= Task directions =
Reproduce each line below without any alteration.
------------------------------------------------------------------------
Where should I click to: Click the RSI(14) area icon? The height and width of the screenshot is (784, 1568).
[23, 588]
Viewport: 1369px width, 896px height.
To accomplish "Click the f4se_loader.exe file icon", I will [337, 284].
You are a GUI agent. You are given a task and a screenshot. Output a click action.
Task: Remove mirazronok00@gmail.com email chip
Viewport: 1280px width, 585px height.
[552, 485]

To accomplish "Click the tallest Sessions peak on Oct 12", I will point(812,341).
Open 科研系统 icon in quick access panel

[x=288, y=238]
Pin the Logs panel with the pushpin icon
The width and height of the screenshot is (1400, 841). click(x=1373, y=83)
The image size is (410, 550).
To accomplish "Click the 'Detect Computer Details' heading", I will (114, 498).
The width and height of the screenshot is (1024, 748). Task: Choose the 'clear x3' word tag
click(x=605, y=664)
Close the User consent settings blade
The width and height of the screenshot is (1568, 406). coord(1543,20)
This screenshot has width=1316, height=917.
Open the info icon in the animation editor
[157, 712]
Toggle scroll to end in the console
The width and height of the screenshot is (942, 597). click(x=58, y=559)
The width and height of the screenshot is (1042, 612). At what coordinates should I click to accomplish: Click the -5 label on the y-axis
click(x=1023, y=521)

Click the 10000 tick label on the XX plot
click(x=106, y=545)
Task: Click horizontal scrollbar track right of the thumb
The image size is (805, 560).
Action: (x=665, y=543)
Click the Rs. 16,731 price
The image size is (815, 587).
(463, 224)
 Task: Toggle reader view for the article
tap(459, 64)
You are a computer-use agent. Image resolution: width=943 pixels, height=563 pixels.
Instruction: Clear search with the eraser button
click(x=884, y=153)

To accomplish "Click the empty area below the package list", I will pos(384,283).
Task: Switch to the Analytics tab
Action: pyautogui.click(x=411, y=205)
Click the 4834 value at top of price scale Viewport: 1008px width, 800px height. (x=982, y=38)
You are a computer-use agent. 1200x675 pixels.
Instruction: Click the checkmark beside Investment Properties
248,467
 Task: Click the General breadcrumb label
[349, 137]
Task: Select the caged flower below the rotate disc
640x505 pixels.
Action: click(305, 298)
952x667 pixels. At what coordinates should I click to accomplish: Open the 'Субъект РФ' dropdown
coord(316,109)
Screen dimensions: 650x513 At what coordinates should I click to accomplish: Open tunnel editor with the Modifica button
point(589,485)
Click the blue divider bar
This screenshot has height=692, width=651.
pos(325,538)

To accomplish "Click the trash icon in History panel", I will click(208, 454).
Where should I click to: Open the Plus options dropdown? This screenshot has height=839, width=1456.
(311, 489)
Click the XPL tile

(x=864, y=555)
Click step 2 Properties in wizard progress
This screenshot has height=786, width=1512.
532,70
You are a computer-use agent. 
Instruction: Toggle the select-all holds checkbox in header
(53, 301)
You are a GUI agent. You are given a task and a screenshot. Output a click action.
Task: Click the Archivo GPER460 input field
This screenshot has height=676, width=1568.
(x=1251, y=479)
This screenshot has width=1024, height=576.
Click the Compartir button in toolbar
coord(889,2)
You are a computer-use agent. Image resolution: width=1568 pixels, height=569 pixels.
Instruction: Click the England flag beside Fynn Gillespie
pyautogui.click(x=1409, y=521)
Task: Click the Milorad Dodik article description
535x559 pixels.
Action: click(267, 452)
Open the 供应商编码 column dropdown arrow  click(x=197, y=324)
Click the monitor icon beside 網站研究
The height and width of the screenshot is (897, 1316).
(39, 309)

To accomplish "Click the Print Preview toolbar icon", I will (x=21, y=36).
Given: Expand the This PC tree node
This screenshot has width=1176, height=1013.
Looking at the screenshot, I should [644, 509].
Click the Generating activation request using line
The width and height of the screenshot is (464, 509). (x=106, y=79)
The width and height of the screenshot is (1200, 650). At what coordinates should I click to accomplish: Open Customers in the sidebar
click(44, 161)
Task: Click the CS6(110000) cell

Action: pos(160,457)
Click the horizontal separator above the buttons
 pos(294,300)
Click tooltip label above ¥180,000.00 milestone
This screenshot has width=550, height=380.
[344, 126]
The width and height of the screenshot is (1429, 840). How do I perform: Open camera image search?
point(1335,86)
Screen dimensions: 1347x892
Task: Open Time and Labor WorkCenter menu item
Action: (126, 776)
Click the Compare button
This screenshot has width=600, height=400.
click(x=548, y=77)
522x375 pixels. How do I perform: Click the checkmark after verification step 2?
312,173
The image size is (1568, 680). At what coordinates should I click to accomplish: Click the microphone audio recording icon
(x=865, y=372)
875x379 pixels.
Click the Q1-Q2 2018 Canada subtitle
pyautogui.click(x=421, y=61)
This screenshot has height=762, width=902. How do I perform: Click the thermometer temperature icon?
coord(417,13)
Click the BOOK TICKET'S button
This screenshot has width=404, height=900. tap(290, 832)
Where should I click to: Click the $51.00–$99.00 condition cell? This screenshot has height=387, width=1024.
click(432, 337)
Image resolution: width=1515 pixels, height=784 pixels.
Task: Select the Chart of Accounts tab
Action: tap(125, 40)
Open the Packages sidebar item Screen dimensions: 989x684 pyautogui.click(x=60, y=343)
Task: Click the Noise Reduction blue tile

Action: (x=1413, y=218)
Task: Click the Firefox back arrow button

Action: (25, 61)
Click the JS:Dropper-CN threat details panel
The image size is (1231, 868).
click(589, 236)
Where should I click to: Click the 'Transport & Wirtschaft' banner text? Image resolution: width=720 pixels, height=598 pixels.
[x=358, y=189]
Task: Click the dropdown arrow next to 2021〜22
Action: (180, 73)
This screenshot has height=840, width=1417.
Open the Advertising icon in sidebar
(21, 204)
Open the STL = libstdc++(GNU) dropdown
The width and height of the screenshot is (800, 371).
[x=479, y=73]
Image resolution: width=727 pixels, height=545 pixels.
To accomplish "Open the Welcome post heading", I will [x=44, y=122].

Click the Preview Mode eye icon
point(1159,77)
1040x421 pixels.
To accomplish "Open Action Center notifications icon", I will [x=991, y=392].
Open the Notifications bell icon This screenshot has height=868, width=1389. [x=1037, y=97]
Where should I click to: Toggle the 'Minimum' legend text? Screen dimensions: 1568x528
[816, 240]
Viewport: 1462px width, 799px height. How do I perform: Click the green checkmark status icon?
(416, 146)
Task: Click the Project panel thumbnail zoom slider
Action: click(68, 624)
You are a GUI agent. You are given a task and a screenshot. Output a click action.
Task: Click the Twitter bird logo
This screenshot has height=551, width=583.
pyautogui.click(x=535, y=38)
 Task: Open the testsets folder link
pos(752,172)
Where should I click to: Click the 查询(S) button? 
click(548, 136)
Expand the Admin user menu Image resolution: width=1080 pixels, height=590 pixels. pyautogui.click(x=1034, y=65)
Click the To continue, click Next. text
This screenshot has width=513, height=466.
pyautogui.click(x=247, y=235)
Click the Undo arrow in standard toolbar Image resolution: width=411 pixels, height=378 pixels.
------------------------------------------------------------------------
= Task solution =
Where should I click to: Click the RSI(14) area icon? The height and width of the screenshot is (784, 1568).
[23, 588]
Viewport: 1369px width, 896px height.
To accomplish "Click the f4se_loader.exe file icon", I will [337, 284].
You are a GUI agent. You are given a task and a screenshot. Output a click action.
Task: Remove mirazronok00@gmail.com email chip
Viewport: 1280px width, 585px height.
[552, 485]

To accomplish "Click the tallest Sessions peak on Oct 12", I will point(812,341).
Open 科研系统 icon in quick access panel

[x=288, y=238]
Pin the Logs panel with the pushpin icon
The width and height of the screenshot is (1400, 841). click(x=1373, y=83)
The image size is (410, 550).
To accomplish "Click the 'Detect Computer Details' heading", I will (114, 498).
The width and height of the screenshot is (1024, 748). Task: Choose the 'clear x3' word tag
click(x=605, y=664)
Close the User consent settings blade
The width and height of the screenshot is (1568, 406). coord(1543,20)
This screenshot has width=1316, height=917.
Open the info icon in the animation editor
[157, 712]
Toggle scroll to end in the console
The width and height of the screenshot is (942, 597). click(x=58, y=559)
The width and height of the screenshot is (1042, 612). At what coordinates should I click to accomplish: Click the -5 label on the y-axis
click(x=1023, y=521)

Click the 10000 tick label on the XX plot
click(x=106, y=545)
Task: Click horizontal scrollbar track right of the thumb
The image size is (805, 560).
Action: (x=665, y=543)
Click the Rs. 16,731 price
The image size is (815, 587).
(463, 224)
 Task: Toggle reader view for the article
tap(459, 64)
You are a computer-use agent. Image resolution: width=943 pixels, height=563 pixels.
Instruction: Clear search with the eraser button
click(x=884, y=153)

To accomplish "Click the empty area below the package list", I will pos(384,283).
Task: Switch to the Analytics tab
Action: pyautogui.click(x=411, y=205)
Click the 4834 value at top of price scale Viewport: 1008px width, 800px height. (x=982, y=38)
You are a computer-use agent. 1200x675 pixels.
Instruction: Click the checkmark beside Investment Properties
248,467
 Task: Click the General breadcrumb label
[349, 137]
Task: Select the caged flower below the rotate disc
640x505 pixels.
Action: click(305, 298)
952x667 pixels. At what coordinates should I click to accomplish: Open the 'Субъект РФ' dropdown
coord(316,109)
Screen dimensions: 650x513 At what coordinates should I click to accomplish: Open tunnel editor with the Modifica button
point(589,485)
Click the blue divider bar
This screenshot has height=692, width=651.
pos(325,538)

To accomplish "Click the trash icon in History panel", I will click(208, 454).
Where should I click to: Open the Plus options dropdown? This screenshot has height=839, width=1456.
(311, 489)
Click the XPL tile

(x=864, y=555)
Click step 2 Properties in wizard progress
This screenshot has height=786, width=1512.
532,70
You are a computer-use agent. 
Instruction: Toggle the select-all holds checkbox in header
(53, 301)
You are a GUI agent. You are given a task and a screenshot. Output a click action.
Task: Click the Archivo GPER460 input field
This screenshot has height=676, width=1568.
(x=1251, y=479)
This screenshot has width=1024, height=576.
Click the Compartir button in toolbar
coord(889,2)
You are a computer-use agent. Image resolution: width=1568 pixels, height=569 pixels.
Instruction: Click the England flag beside Fynn Gillespie
pyautogui.click(x=1409, y=521)
Task: Click the Milorad Dodik article description
535x559 pixels.
Action: click(267, 452)
Open the 供应商编码 column dropdown arrow  click(x=197, y=324)
Click the monitor icon beside 網站研究
The height and width of the screenshot is (897, 1316).
(39, 309)

To accomplish "Click the Print Preview toolbar icon", I will (x=21, y=36).
Given: Expand the This PC tree node
This screenshot has width=1176, height=1013.
Looking at the screenshot, I should [644, 509].
Click the Generating activation request using line
The width and height of the screenshot is (464, 509). (x=106, y=79)
The width and height of the screenshot is (1200, 650). At what coordinates should I click to accomplish: Open Customers in the sidebar
click(44, 161)
Task: Click the CS6(110000) cell

Action: pos(160,457)
Click the horizontal separator above the buttons
 pos(294,300)
Click tooltip label above ¥180,000.00 milestone
This screenshot has width=550, height=380.
[344, 126]
The width and height of the screenshot is (1429, 840). How do I perform: Open camera image search?
point(1335,86)
Screen dimensions: 1347x892
Task: Open Time and Labor WorkCenter menu item
Action: (126, 776)
Click the Compare button
This screenshot has width=600, height=400.
click(x=548, y=77)
522x375 pixels. How do I perform: Click the checkmark after verification step 2?
312,173
The image size is (1568, 680). At what coordinates should I click to accomplish: Click the microphone audio recording icon
(x=865, y=372)
875x379 pixels.
Click the Q1-Q2 2018 Canada subtitle
pyautogui.click(x=421, y=61)
This screenshot has height=762, width=902. How do I perform: Click the thermometer temperature icon?
coord(417,13)
Click the BOOK TICKET'S button
This screenshot has width=404, height=900. tap(290, 832)
Where should I click to: Click the $51.00–$99.00 condition cell? This screenshot has height=387, width=1024.
click(432, 337)
Image resolution: width=1515 pixels, height=784 pixels.
Task: Select the Chart of Accounts tab
Action: tap(125, 40)
Open the Packages sidebar item Screen dimensions: 989x684 pyautogui.click(x=60, y=343)
Task: Click the Noise Reduction blue tile

Action: (x=1413, y=218)
Task: Click the Firefox back arrow button

Action: (25, 61)
Click the JS:Dropper-CN threat details panel
The image size is (1231, 868).
click(589, 236)
Where should I click to: Click the 'Transport & Wirtschaft' banner text? Image resolution: width=720 pixels, height=598 pixels.
[x=358, y=189]
Task: Click the dropdown arrow next to 2021〜22
Action: (180, 73)
This screenshot has height=840, width=1417.
Open the Advertising icon in sidebar
(21, 204)
Open the STL = libstdc++(GNU) dropdown
The width and height of the screenshot is (800, 371).
[x=479, y=73]
Image resolution: width=727 pixels, height=545 pixels.
To accomplish "Open the Welcome post heading", I will [x=44, y=122].

Click the Preview Mode eye icon
point(1159,77)
1040x421 pixels.
To accomplish "Open Action Center notifications icon", I will [x=991, y=392].
Open the Notifications bell icon This screenshot has height=868, width=1389. [x=1037, y=97]
Where should I click to: Toggle the 'Minimum' legend text? Screen dimensions: 1568x528
[816, 240]
Viewport: 1462px width, 799px height. How do I perform: Click the green checkmark status icon?
(416, 146)
Task: Click the Project panel thumbnail zoom slider
Action: click(68, 624)
You are a GUI agent. You are given a task and a screenshot. Output a click action.
Task: Click the Twitter bird logo
This screenshot has height=551, width=583.
pyautogui.click(x=535, y=38)
 Task: Open the testsets folder link
pos(752,172)
Where should I click to: Click the 查询(S) button? 
click(548, 136)
Expand the Admin user menu Image resolution: width=1080 pixels, height=590 pixels. pyautogui.click(x=1034, y=65)
Click the To continue, click Next. text
This screenshot has width=513, height=466.
pyautogui.click(x=247, y=235)
Click the Undo arrow in standard toolbar Image resolution: width=411 pixels, height=378 pixels.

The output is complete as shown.